Since we've changed our code, we should always check our tests still pass:
$ python3 -m pytest --cov=mymath.factorial tests/test_factorial.py ============================= test session starts ============================== platform linux -- Python 3.8.10, pytest-6.2.5, py-1.10.0, pluggy-1.0.0 rootdir: /home/user plugins: cov-3.0.0 collected 3 items tests/test_factorial.py ... [100%] ---------- coverage: platform linux, python 3.8.10-final-0 ----------- Name Stmts Miss Cover ----------------------------------------- mymath/factorial.py 7 1 86% ----------------------------------------- TOTAL 7 1 86% ============================== 3 passed in 0.03s ===============================
Which they do. But now, we see that only 86% of our statements are covered. We've changed our code and the correct behaviour in a particular circumstance is to show an error. This looks like fundamental behaviour we should add a test case for, but how would we write it? Fortunately, pytest can help us to test for these types of test cases. Let's add a new one to tests/test_factorial.py (be sure to add import pytest at the top of the script):
import pytest ... def test_factorial_negative1(): with pytest.raises(ValueError): factorial(-1)

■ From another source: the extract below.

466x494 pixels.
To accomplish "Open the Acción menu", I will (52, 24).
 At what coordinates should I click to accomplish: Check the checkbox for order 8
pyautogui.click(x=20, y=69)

So here, we now import the pytest library and use it explicitly to test for the presence of a ValueError when we invoke factorial with a negative number. And when we run our tests again:
$ python3 -m pytest --cov=mymath.factorial tests/test_factorial.py ============================= test session starts ============================== platform linux -- Python 3.8.10, pytest-6.2.5, py-1.10.0, pluggy-1.0.0 rootdir: /home/user plugins: cov-3.0.0 collected 4 items tests/test_factorial.py .... [100%] ---------- coverage: platform linux, python 3.8.10-final-0 ----------- Name Stmts Miss Cover ----------------------------------------- mymath/factorial.py 7 0 100% ----------------------------------------- TOTAL 7 0 100% ============================== 4 passed in 0.04s ===============================
We can see that not only do they all now pass, but our statement coverage is now back to 100%.
In this guide, we've taken a look at how we can write unit tests to help us automatically check that our software is functioning correctly, as well as what makes good test cases and how we can determine how much of our code is actually being tested. In the next guide in this series, we'll look at how we can parameterise our unit tests so we can run them many times over different test input data.
If you're after a more general overview of automation that is largely language agnostic, look at our high-level guide on testing your software, which covers automation from the build process to unit testing and continuous integration and what it can give you.